Use GZip with PHP

Posted October 14th, 2011 • 2 min read

I recently started using GZip headers in my websites and the results are simply amazing. Right up there with coffee, sneezing polar bears and green traffic lights.

Nowadays, files are big. People used to optimize graphics and CSS stylesheets. This day and age we just don't care anymore. At the same time bandwidth is getting more expensive and the mobile market is growing bigger. Not a good combination.

Enter GZip

Adding GZip to your applications couldn't be simpler, and using this compression to your output can reduce the amount of data being sent by around 70-80% for your average stylesheets. That's what you call weight-loss.
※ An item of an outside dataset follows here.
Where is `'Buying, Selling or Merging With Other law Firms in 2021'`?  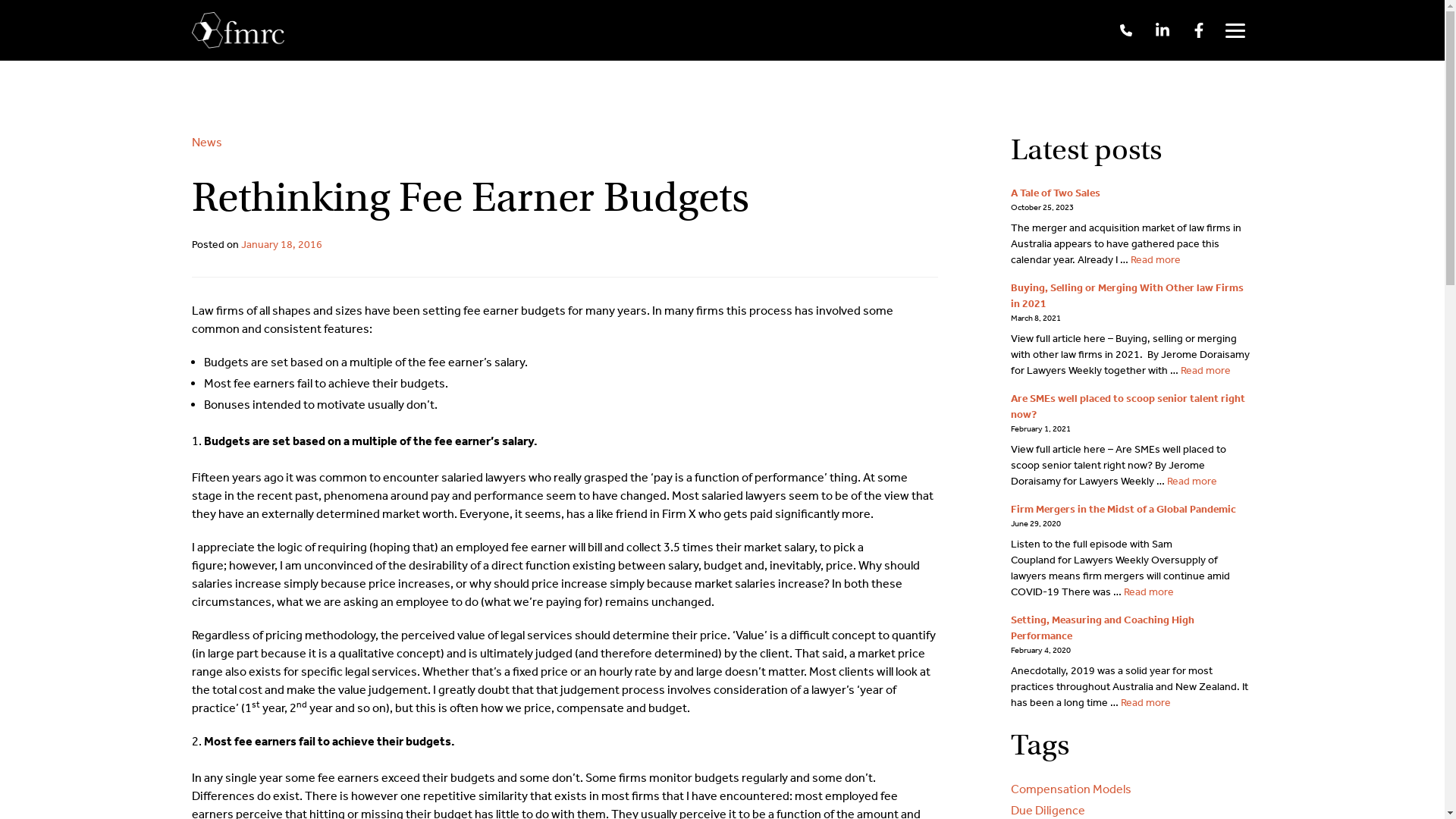
'Buying, Selling or Merging With Other law Firms in 2021' is located at coordinates (1126, 295).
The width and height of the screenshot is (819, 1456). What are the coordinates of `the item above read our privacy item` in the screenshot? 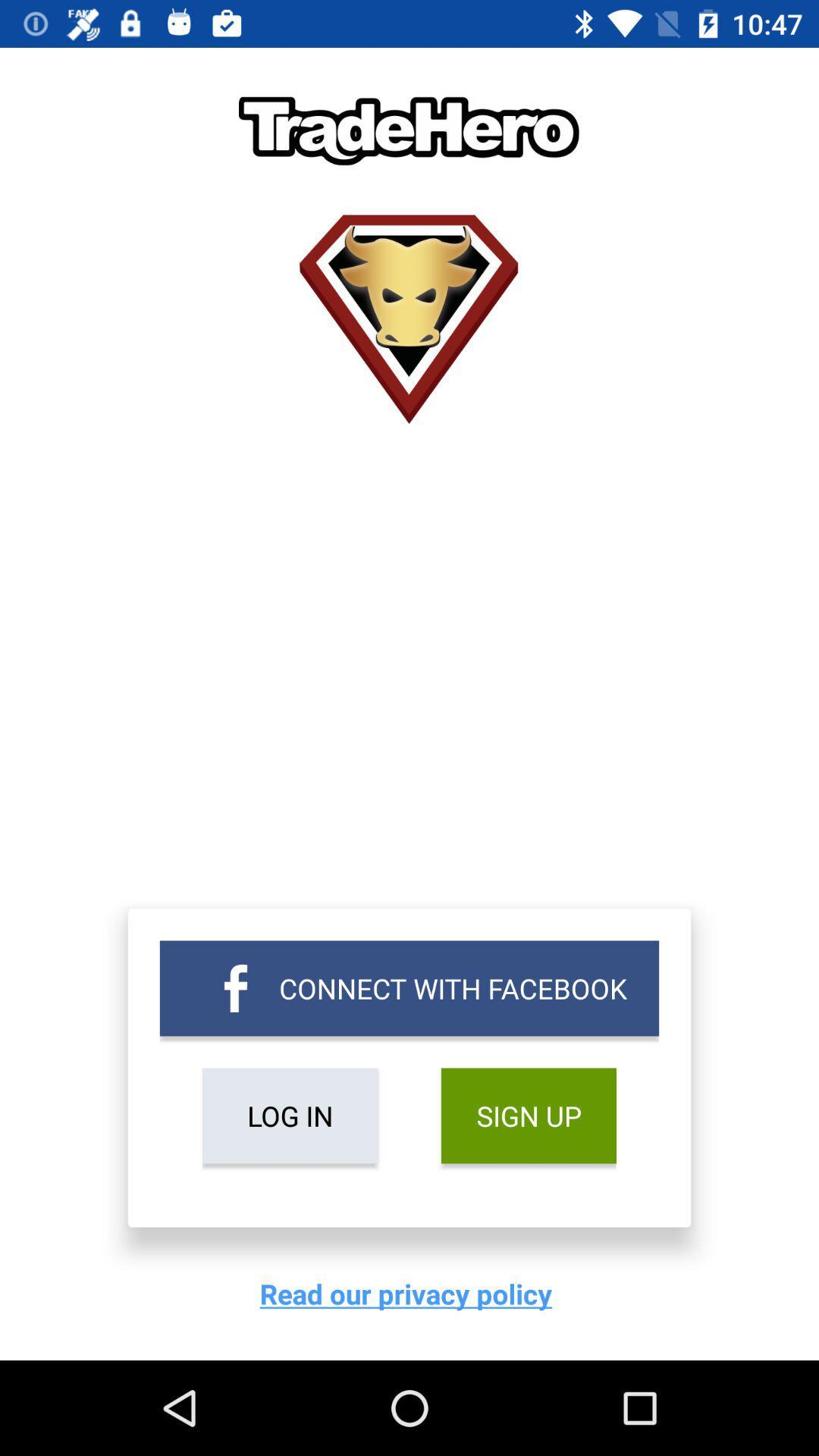 It's located at (290, 1116).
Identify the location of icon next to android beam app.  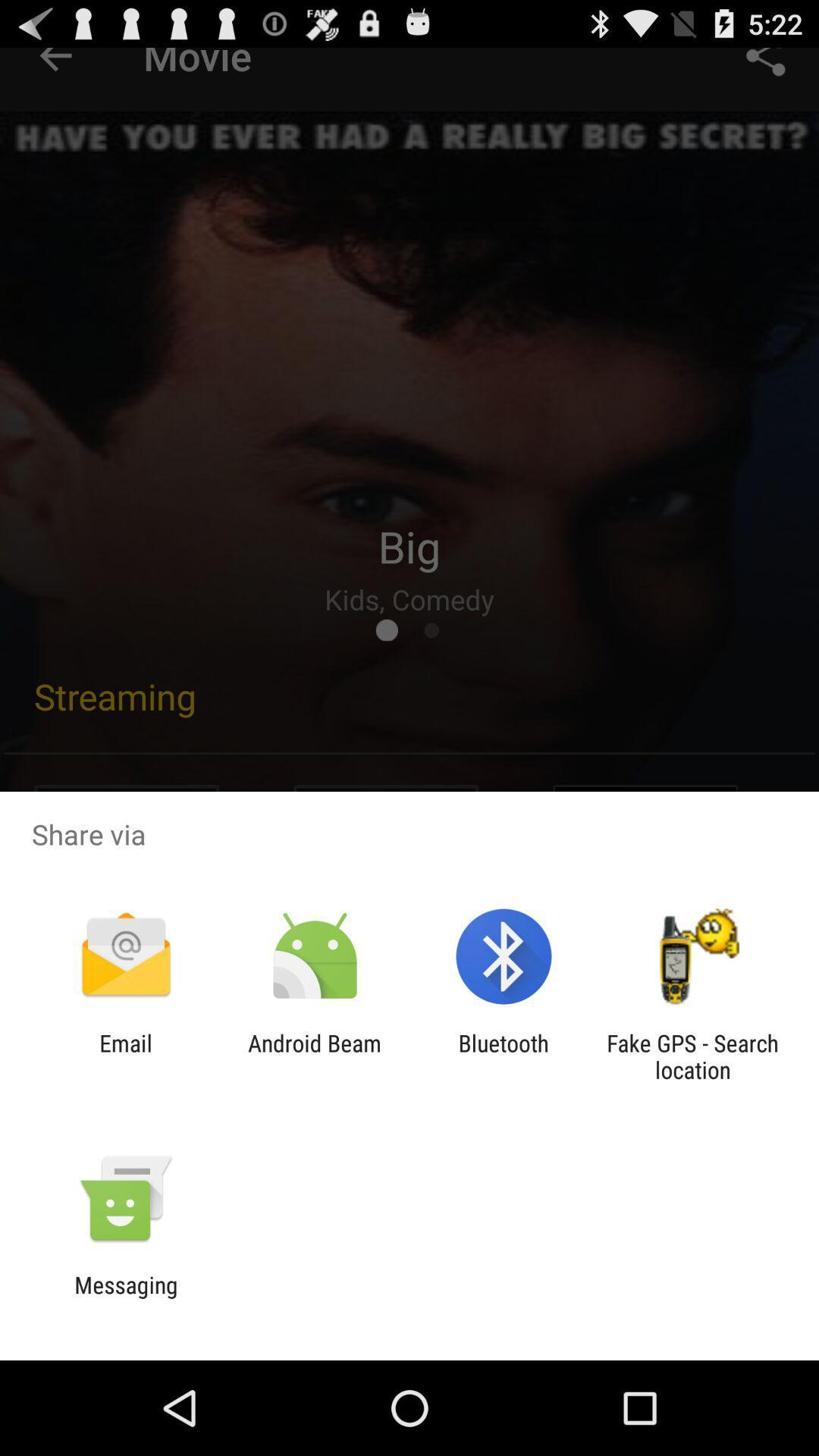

I recently built the backend of a mobile application, which relied on a JSON interface. Data being sent to the phone was around 250kb. Optimizing the content, only returning the bare minimum the phone needed to work resulted in the file being 197kb. So, I added the GZip compression and guess what. The resulting file was 14kb. Awesome.

So how do I use it

Simple. At the top of your PHP file you add the following:

@ob_start ('ob_gzhandler');
header('Content-type: text/html; charset: UTF-8');
header('Cache-Control: must-revalidate');
header("Expires: " . gmdate('D, d M Y H:i:s', time() - 1) . ' GMT');
?>

This will tell the server to first zip the contents, before sending it back to the client, where it is deflated.

The only caveat is that you must have mod_gzip installed as an Apache module, but most hosting providers install this by default. Just make sure yours does too.

As a CakePHP component

Jose Gonzales made a nice little plugin to use GZip in your Cake Applications. Find it at Github Basically, all you have to do is add the plugin to your plugins folder, and then add the following to your app_controller.php

var $components = array('Gzip.Gzip');

And you're good to go.

Enjoy!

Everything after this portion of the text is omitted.